[[ EXTRACTED DATA, beginning ]]

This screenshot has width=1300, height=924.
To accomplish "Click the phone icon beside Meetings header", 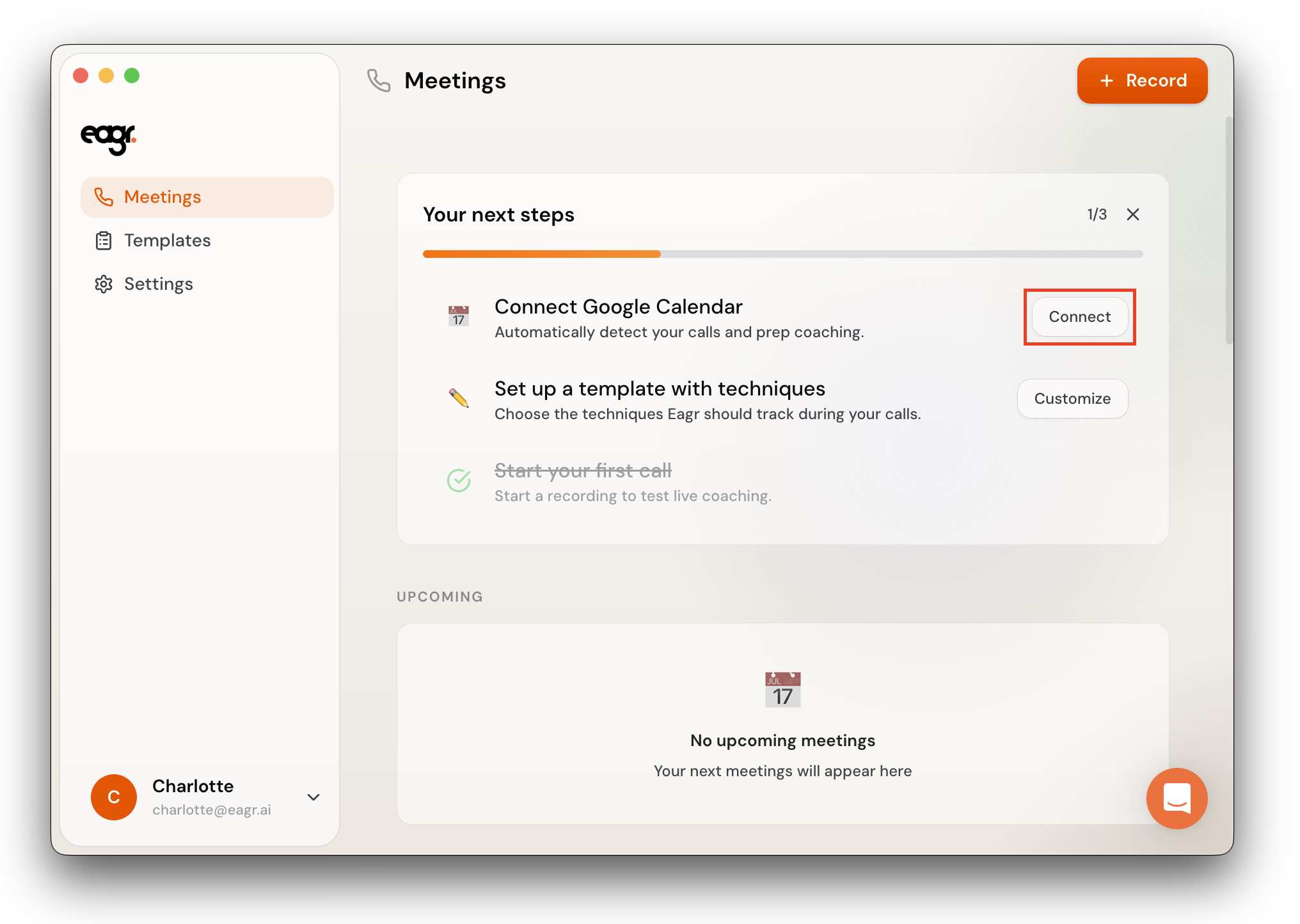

[[ EXTRACTED DATA, end ]]
[[ EXTRACTED DATA, beginning ]]

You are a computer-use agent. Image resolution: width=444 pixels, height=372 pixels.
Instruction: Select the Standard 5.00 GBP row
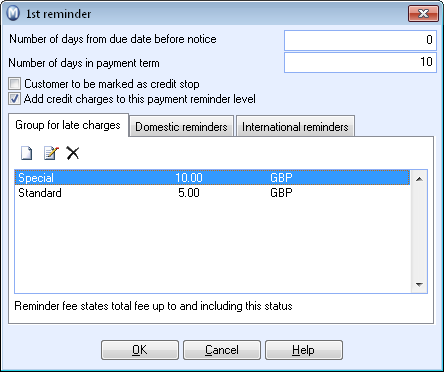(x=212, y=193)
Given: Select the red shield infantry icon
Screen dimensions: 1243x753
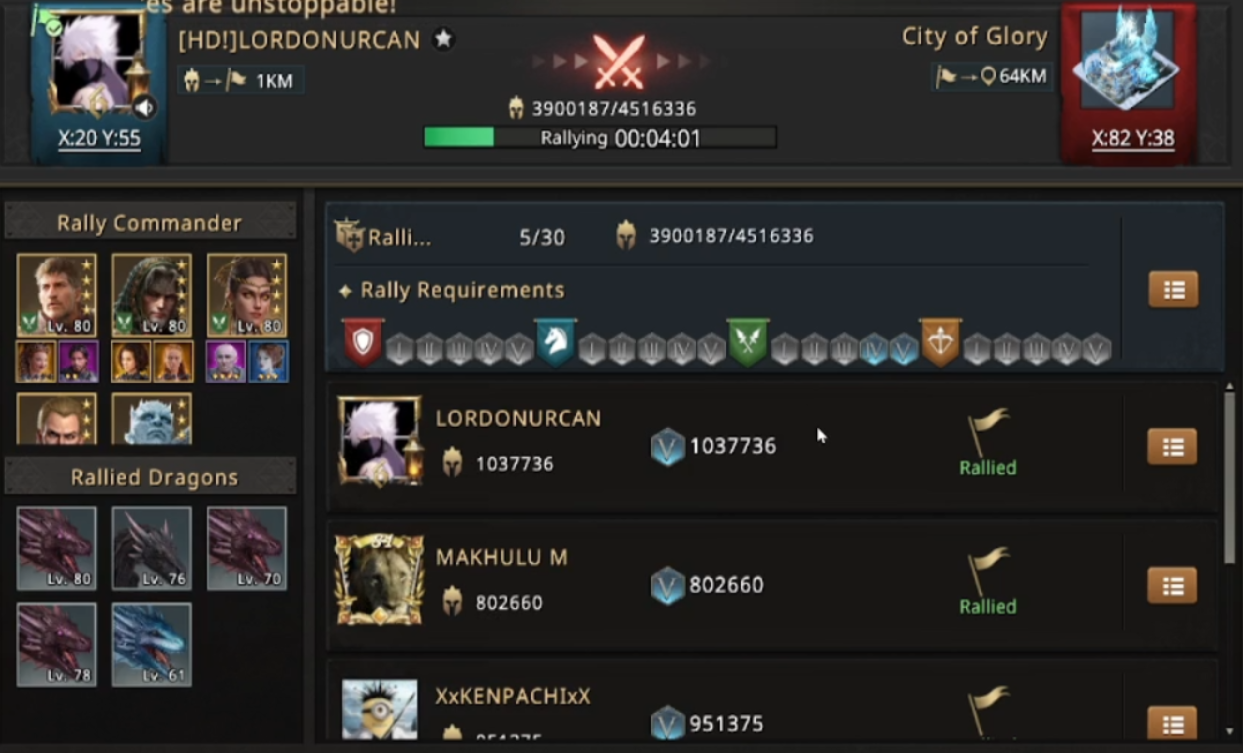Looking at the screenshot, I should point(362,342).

[[ EXTRACTED DATA, end ]]
[[ EXTRACTED DATA, beginning ]]

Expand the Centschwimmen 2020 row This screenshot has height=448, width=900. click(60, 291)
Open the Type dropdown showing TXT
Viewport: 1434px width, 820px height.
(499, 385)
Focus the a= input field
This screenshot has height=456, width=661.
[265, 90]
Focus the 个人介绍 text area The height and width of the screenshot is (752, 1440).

[[ EXTRACTED DATA, end ]]

Everything from the line with "Viewport: 1434px width, 820px height." through the line with "Focus the 个人介绍" should be written out exactly as it appears above, end lines included, and nothing outside that range.

Viewport: 1434px width, 820px height.
(499, 385)
Focus the a= input field
This screenshot has height=456, width=661.
[265, 90]
Focus the 个人介绍 text area The height and width of the screenshot is (752, 1440).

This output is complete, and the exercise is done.